A second powerful storm in as many weeks was bearing down on a string of battered Caribbean islands on Sunday, with forecasters saying that Maria had strengthened into a hurricane and would intensify before hitting the Leeward Islands on Monday night.
Maria was about 445 kilometres (275 miles) east-southeast of the Leeward island of Dominica with maximum sustained winds of 100 kilometres (75 miles) per hour at 4 PM (2000 GMT), the US National Hurricane Center (NHC) said.
“Maria… could be near major hurricane intensity when it affects portions of the Leeward Islands over the next few days, bringing dangerous wind, storm surge, and rainfall hazards,” the forecaster said.
Maximum sustained winds were expected to accelerate to 120 miles per hour within 72 hours, by which time the hurricane could reach the British and US Virgin Islands and Puerto Rico — a US territory with a weakened economy and fragile power grid.
The government of Puerto Rico has already begun preparations for Maria, which is expected to make landfall there on Tuesday, officials said.
The storm is moving west-northwest at about 24 kilometres (15 miles) per hour and is expected to cross the Leeward Islands on Monday night, the NHC said.
Hurricane warnings were in place on the French island of Guadeloupe, Dominica, St.
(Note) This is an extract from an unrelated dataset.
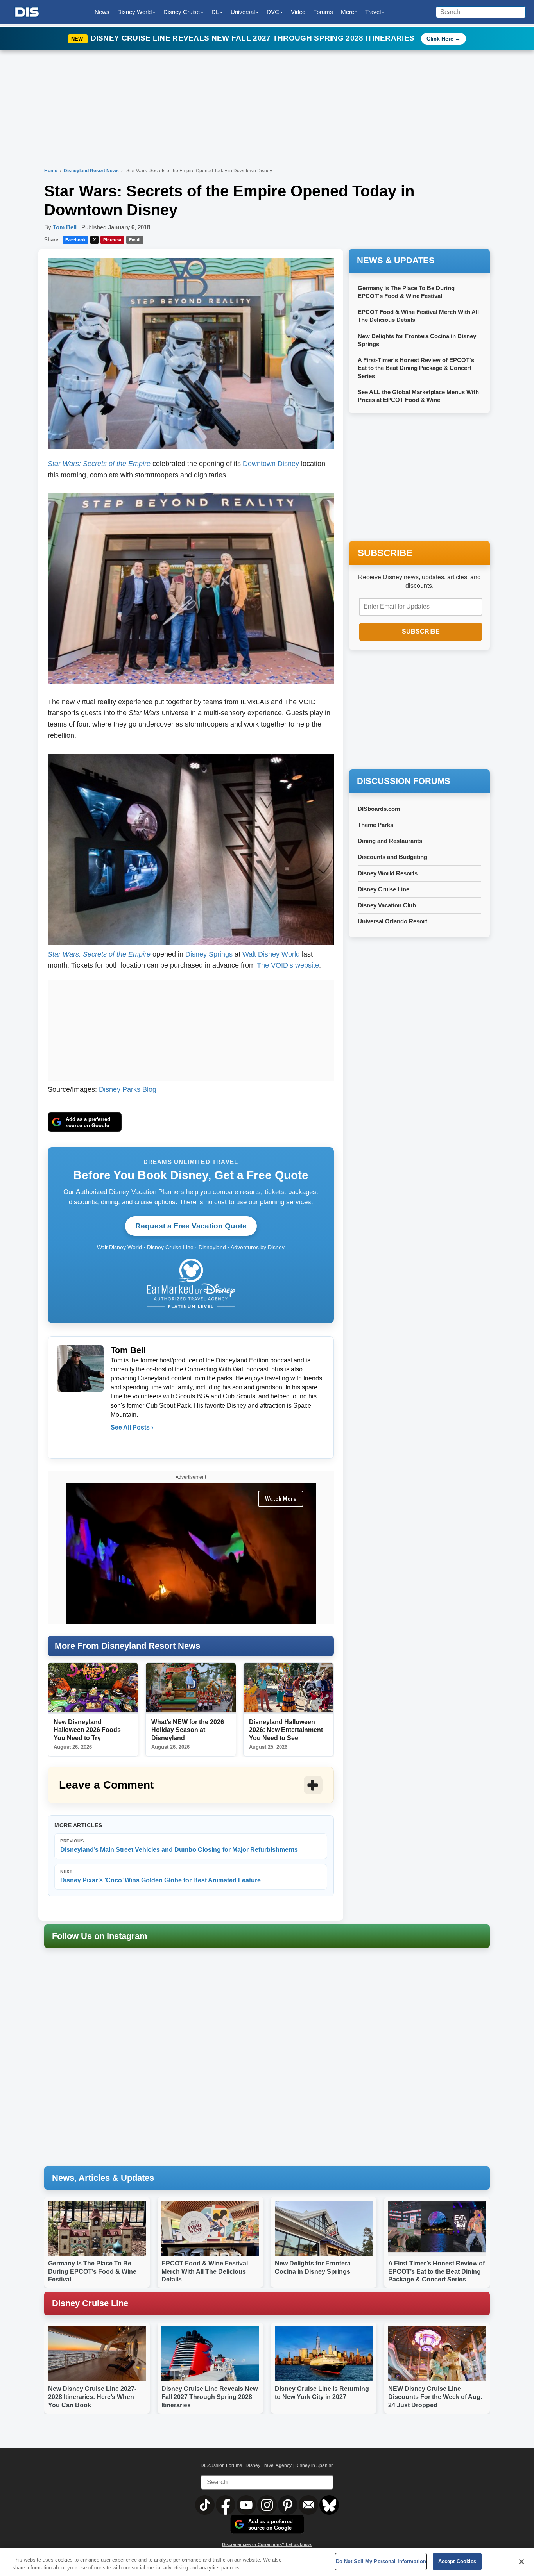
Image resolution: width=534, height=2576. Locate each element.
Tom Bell (65, 227)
Kitts, Nevis, and Montserrat, while a hurricane watch was in effect for US Virgin Islands, the British Virgin Islands, Saba and St. Eustatius, St. Maarten, St. Martin and St. Barthelemy, and Anguilla.
A tropical storm warning was in effect for Antigua and Barbuda, St. Lucia, and Martinique.
Maria is approaching the eastern Caribbean less than two weeks after Irma hammered the region before overrunning Florida. That powerful Category 4 storm killed at least 84 people, more than half of them in the Caribbean.
The NHS also issued a tropical storm watch for portions of the US mid-Atlantic and New England coast by Tuesday as Jose — a second hurricane — moved slowly north from its current position in the Atlantic Ocean about 535 kilometres (335 miles) southeast of Cape Hatteras, North Carolina.
The eye of Jose — with top sustained winds of 150 kilometres (90 miles) per hour — should remain off the US East Coast, the NHS said.
Even so, by Tuesday it could bring tropical storm conditions from Fenwick Island, Delaware, to Sandy Hook, New Jersey, and from East Rockaway Inlet on New York’s Long Island to the Massachusetts island of Nantucket.
Up to five inches of rain could fall over parts of the area and the storm could bring dangerous surf and rip currents as well.